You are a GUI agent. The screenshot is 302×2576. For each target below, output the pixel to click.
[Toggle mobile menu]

...

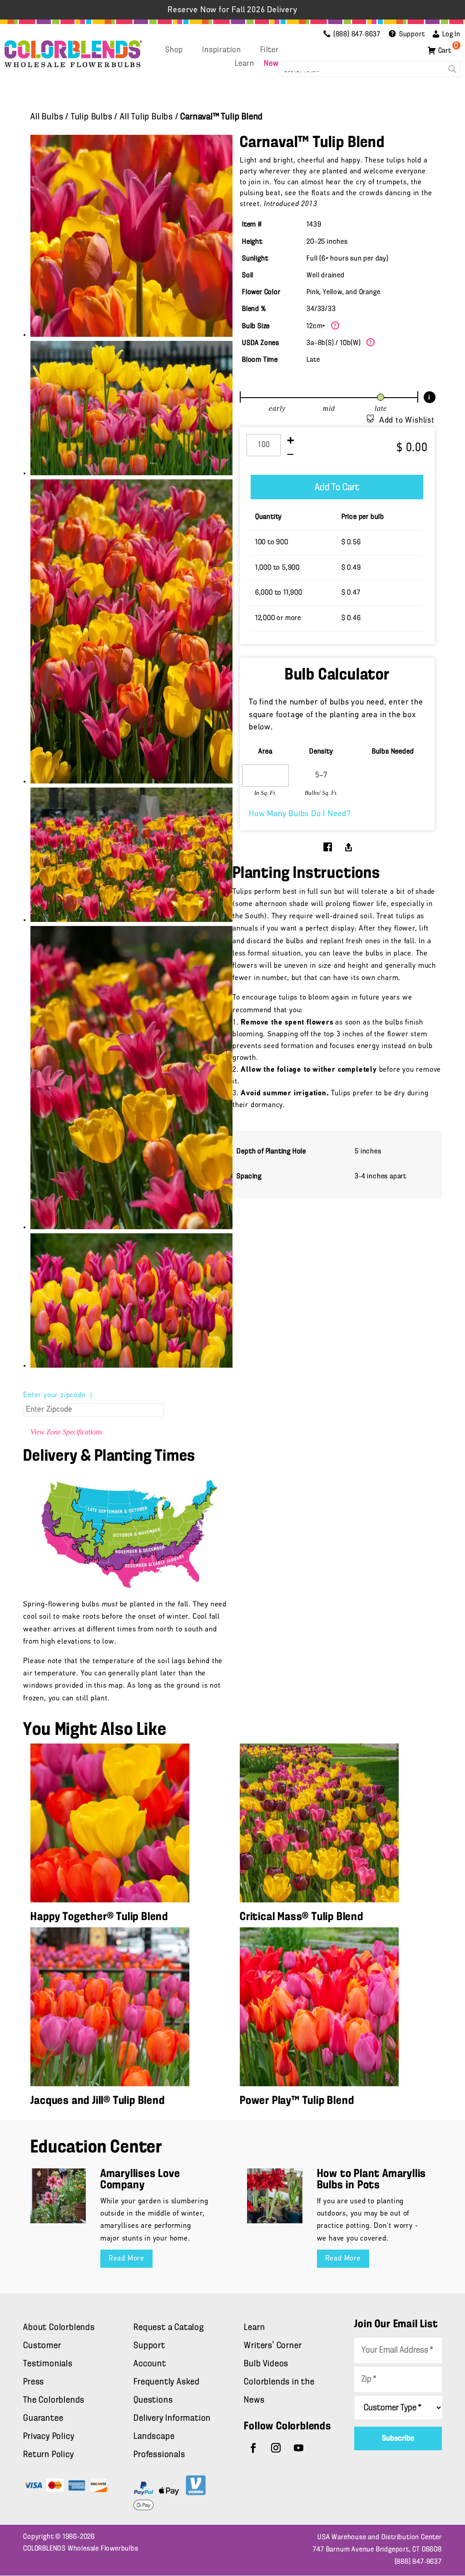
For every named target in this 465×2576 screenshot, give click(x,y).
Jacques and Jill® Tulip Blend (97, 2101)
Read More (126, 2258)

* * *

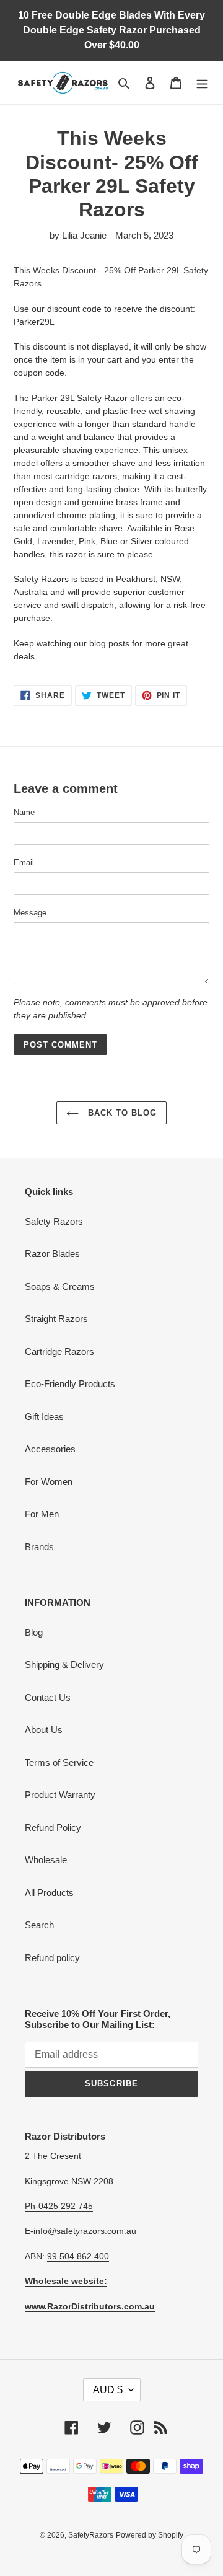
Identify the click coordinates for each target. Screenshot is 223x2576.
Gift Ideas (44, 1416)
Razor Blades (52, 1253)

◆ Required action:
Starting at the line above that contains "You are a GUI", write out each line exactly until the line that contains "[Toggle mobile menu]" has been written, and stop there.

◆ Task response:
You are a GUI agent. The screenshot is 302×2576. For each target below, output the pixel to click.
[Toggle mobile menu]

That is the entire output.